Anche oggi, tuttavia, questi professionisti devono rispettare canoni specifici, seguire i precetti della pittura religiosa, ottenere l'autorizzazione della Chiesa. Nonostante sia piuttosto facile cadere in errore, l'icona non può essere considerata un quadro, né una rappresentazione artistica in senso lato. Costituisce una preghiera, un segno portatore di grazia, un mezzo per apprendere ed insegnare al contempo, un messaggio che si avvale di un linguaggio esclusivo.
Inoltre, è importante che tali opere non rimandino al loro esecutore materiale, ma direttamente alla parola di Dio. E' per questo motivo, in genere, che non vi vengono apposte firme o date d'esecuzione.

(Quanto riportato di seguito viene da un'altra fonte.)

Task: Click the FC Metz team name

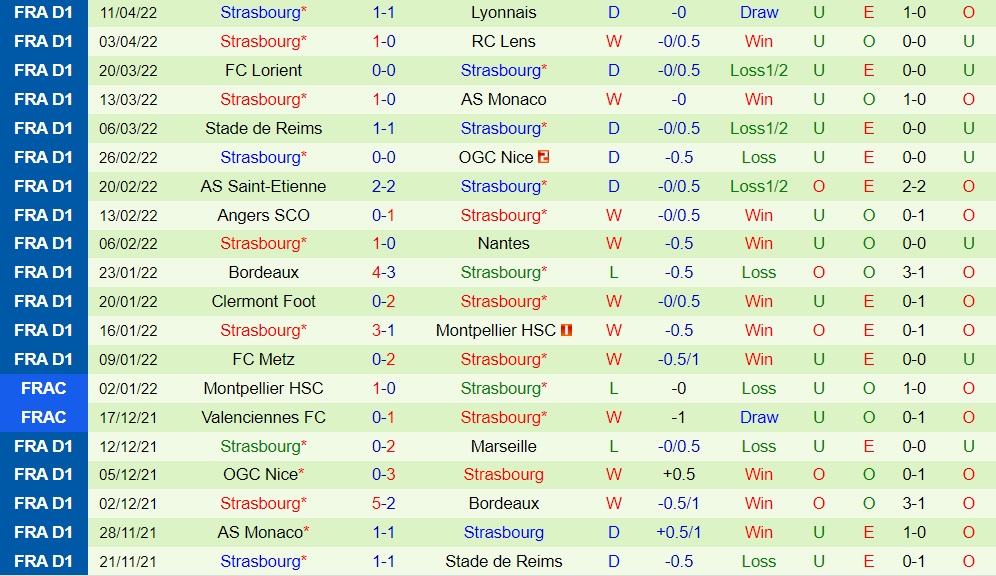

Metaforicamente, gli iconografi sono considerati scrittori , proprio perché l'icona rappresenta il Verbo tradotto in immagine. In fondo,la finalità principale di queste tavole è proprio quella di portare agli occhi quello che la parola porta all'orecchio.

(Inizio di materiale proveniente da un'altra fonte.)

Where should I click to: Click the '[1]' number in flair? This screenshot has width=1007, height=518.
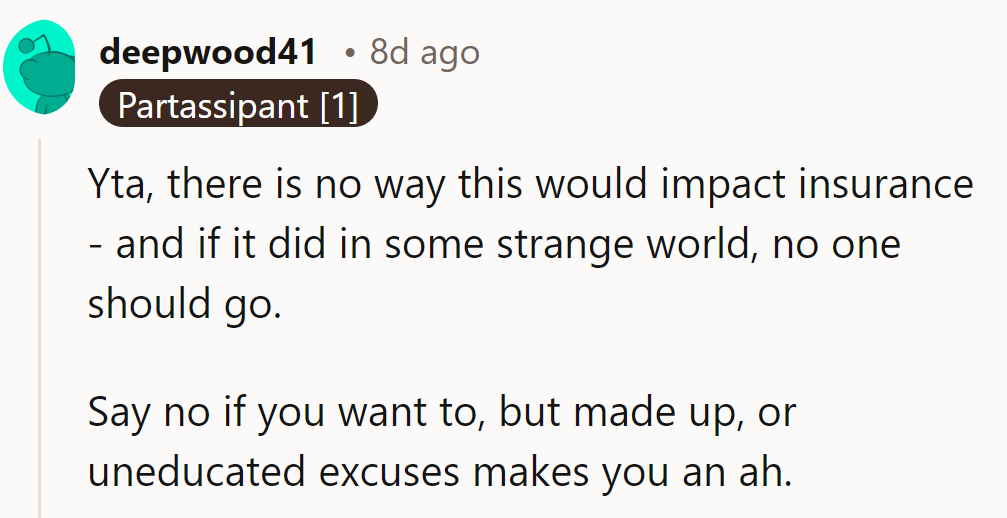pos(340,105)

ARTE RELIGIOSA E ARTE SACRA
L'uomo occidentale fa molta fatica a capire le icone.
Noi le apprezziamo sicuramente dal punto di vista estetico, però ci risulta difficile capire la loro profondità spirituale. La prima difficoltà consiste nella concezione diversa di arte sacra che abbiamo noi occidentali rispetto agli orientali; infatti bisognerebbe anzitutto distinguere fra arte religiosa e arte sacra.

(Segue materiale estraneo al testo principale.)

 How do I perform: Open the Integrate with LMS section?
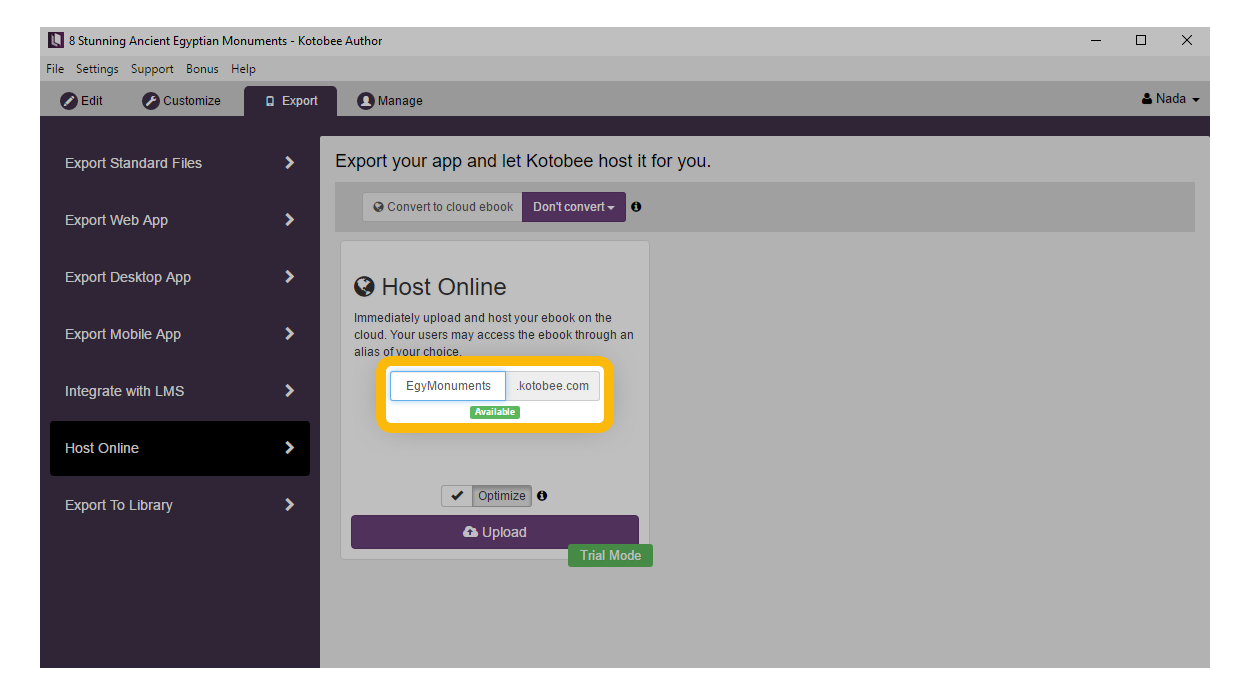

Le icone sono sicuramente arte sacra, mentre in genere i nostri dipinti - ad esempio una Annunciazione del Beato Angelico o una Madonna di Raffaello - sono arte religiosa.
Il motivo è che nell'arte sacra non è tanto l'artista che cerca di penetrare nel mistero del divino, ma nel caso dell'iconografo il soggetto dell'icona viene come "dato dal Signore", dallo Spirito Santo attraverso la Chiesa e le sue tradizioni. Il movimento è diverso: mentre l'arte religiosa raffigura qualcosa che esce dal cuore dell'uomo, l'arte sacra invece raffigura qualcosa che viene da Dio ed entra nel cuore dell'uomo.
E' un po' come la differenza che c'è tra religione e fede: la religione è anzitutto uno sforzo dell'uomo che cerca Dio, la fede è accoglienza di Dio che si rivela all'uomo. La stessa differenza si può notare tra un inno liturgico e la poesia: l'inno liturgico ci viene dalla tradizione della Chiesa, la poesia esprime i sentimenti dell'uomo.
L'arte sacra, quindi, non si deve fermare ai sensi, non deve appagare soltanto il gusto estetico, ma deve penetrare in profondità; perciò l'icona non è comprensibile se non attingendo in profondità a questo aspetto spirituale.